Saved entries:
........
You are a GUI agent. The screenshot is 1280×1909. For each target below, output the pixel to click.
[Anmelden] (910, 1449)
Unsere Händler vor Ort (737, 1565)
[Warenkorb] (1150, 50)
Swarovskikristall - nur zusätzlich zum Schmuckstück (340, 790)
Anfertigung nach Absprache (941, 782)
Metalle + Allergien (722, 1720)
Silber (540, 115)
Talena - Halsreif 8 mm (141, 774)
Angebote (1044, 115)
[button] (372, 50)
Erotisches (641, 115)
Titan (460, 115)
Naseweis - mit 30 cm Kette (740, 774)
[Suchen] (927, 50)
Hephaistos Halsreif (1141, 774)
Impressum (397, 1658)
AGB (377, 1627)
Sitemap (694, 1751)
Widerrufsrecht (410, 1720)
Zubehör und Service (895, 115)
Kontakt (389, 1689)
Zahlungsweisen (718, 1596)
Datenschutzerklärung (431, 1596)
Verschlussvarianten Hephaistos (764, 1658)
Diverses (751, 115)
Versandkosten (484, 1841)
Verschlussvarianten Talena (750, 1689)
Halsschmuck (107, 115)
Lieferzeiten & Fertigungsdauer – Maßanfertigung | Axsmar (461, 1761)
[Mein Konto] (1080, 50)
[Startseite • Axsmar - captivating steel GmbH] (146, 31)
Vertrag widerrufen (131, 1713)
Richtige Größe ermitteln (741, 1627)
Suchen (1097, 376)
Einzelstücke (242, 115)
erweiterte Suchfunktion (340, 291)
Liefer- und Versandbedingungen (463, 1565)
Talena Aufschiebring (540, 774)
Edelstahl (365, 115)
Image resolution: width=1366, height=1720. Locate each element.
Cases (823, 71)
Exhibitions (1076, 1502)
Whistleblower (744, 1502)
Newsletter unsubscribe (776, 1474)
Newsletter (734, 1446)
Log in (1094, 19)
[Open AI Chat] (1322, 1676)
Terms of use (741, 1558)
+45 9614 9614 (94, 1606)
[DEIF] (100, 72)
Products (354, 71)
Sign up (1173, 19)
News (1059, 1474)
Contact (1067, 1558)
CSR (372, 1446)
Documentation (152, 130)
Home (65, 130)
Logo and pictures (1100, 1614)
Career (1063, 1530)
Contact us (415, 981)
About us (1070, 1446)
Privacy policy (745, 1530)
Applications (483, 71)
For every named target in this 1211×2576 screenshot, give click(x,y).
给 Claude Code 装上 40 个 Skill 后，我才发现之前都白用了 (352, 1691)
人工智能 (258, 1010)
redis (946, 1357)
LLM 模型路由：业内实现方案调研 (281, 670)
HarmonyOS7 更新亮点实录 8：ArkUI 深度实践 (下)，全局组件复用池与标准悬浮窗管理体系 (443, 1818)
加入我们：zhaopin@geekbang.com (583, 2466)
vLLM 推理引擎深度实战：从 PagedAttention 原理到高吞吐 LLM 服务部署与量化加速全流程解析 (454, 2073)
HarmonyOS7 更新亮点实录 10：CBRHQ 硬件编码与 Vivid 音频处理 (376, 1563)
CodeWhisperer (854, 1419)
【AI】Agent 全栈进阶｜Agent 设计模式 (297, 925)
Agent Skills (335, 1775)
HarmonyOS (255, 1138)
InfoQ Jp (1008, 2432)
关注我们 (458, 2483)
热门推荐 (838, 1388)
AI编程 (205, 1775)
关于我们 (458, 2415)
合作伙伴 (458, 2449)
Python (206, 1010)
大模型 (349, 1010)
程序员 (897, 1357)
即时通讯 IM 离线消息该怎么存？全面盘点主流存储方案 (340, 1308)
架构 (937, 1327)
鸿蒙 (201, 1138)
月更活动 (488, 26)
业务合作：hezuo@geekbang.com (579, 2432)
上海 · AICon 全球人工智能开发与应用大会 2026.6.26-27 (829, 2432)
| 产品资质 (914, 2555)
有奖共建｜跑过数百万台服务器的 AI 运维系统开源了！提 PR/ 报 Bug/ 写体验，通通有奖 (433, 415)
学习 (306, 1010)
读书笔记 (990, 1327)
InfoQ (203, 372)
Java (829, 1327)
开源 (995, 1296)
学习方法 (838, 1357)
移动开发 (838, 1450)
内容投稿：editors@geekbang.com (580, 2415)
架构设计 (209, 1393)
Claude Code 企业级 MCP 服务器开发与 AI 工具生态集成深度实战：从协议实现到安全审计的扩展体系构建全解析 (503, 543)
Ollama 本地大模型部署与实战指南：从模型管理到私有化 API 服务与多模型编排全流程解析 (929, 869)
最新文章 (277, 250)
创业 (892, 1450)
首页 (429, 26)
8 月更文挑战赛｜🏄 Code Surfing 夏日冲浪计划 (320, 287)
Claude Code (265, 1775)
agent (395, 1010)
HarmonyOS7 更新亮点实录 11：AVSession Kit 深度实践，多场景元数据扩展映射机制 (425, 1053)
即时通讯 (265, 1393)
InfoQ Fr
........
Task statement: Check each line of the data above for the string "Halsreif", and copy the ones that have it.

Result of the exercise:
Talena - Halsreif 8 mm (141, 774)
Hephaistos Halsreif (1141, 774)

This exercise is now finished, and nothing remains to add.